Sunday 16 March 2008

A high temperature extruder?

The standard RepRap extruder can't quite handle the temperatures for HDPE for very long. I have found a high temperature replacement for J-B Weld. The main weak point remaining is the PTFE thermal barrier. PTFE is an excellent thermal insulator but it is not very strong mechanically. It also expands by about 0.5mm at 225°C. Worse than that it seems to slowly creep the more I use it, which makes a mockery of my z axis calibration. Since I got it working again I have re-calibrated it four times and each time it has grown: 0.3mm, 0.2mm, 0.15mm and 0.3mm. I.e. it is now 0.95mm longer than when I built it and a further 0.5mm when it is hot.

I have come to realise that stainless steel is quite a poor conductor of heat compared to other metals:-



Stainless SteelBrassAluminiumCopper
17 W/mK109250400
I bought some stainless steel pipes on eBay that have an outside diameter of 6.4mm and an inside diameter of about 3.5mm. I cut a 50mm length, tapped it and screwed in into a medium sized heatsink. I tapped the other end and screwed in my experimental high temperature heater. I applied heatsink compound to both threads.



I put a thermocouple in the heater and adjusted the power to get 240°C inside the brass part of the barrel.
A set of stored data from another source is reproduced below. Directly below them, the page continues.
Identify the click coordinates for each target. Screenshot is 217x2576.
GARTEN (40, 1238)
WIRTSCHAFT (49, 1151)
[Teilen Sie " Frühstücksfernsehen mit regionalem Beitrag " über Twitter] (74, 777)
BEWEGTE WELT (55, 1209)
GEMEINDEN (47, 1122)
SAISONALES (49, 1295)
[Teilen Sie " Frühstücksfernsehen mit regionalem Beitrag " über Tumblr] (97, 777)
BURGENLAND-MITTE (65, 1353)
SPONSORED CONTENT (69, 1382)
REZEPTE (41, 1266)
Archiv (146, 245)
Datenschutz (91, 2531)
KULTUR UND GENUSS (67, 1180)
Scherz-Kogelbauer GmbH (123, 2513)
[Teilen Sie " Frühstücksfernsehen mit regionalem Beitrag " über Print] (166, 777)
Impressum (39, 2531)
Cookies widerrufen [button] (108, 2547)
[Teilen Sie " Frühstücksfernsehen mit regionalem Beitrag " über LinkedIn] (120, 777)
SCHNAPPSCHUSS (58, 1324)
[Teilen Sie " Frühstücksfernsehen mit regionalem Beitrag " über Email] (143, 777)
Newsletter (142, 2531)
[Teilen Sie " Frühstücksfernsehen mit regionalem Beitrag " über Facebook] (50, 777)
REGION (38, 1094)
That only required 7.3W. I put another thermocouple at the top of the stainless steel barrel and that only reached 50°C.



Although this is just a lash up, it looks really promising. I can get the temperature even lower by using a CPU heatsink or a small fan. I will make a nozzle out of aluminium or copper with a built in heater and thermistor.
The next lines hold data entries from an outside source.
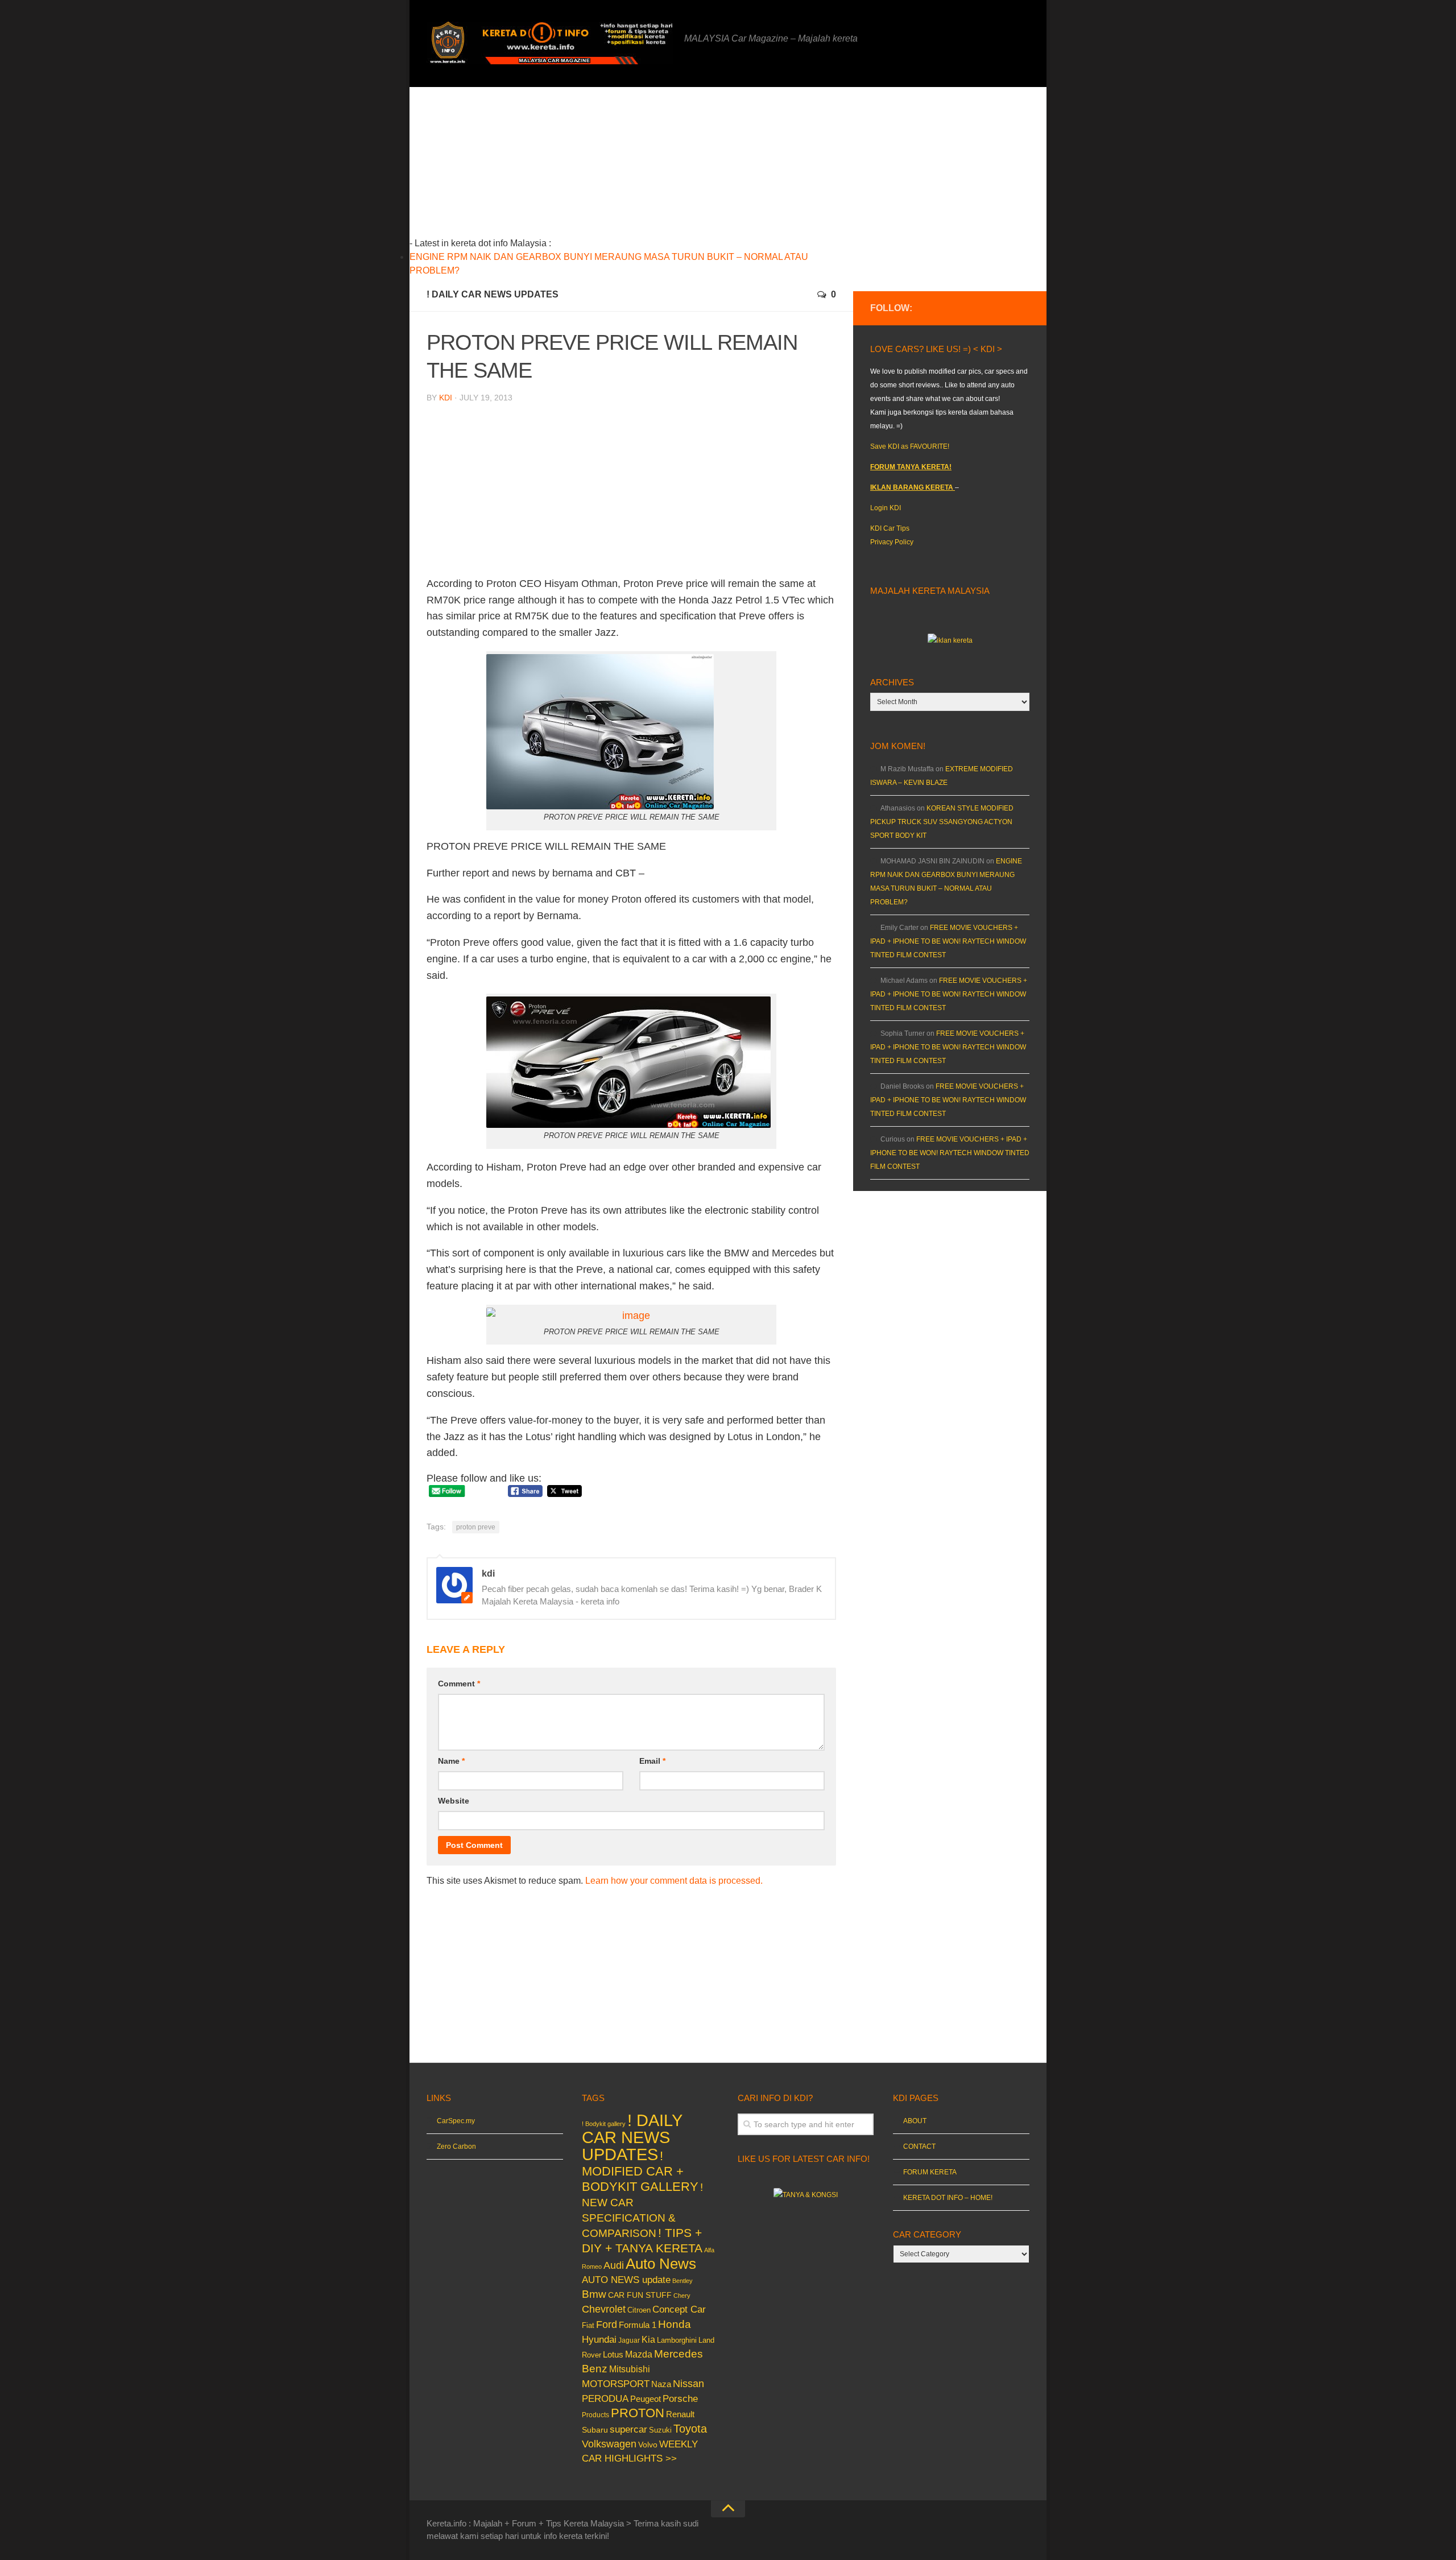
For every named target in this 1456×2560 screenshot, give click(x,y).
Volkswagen (609, 2444)
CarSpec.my (456, 2121)
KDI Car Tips (889, 528)
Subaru (595, 2430)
Not only will this stand temperatures up to the limit of the thermistor, which is 300C, but it is also much more rigid and does not change in length significantly with temperature. It should also reduce the amount of molten plastic because of the thermal gradient down the SS barrel. That should give less extruder overrun.

1 comment:

  1. I doubt seriously that you're going to need that aluminum heat sink at the top of the stainless steel pipe.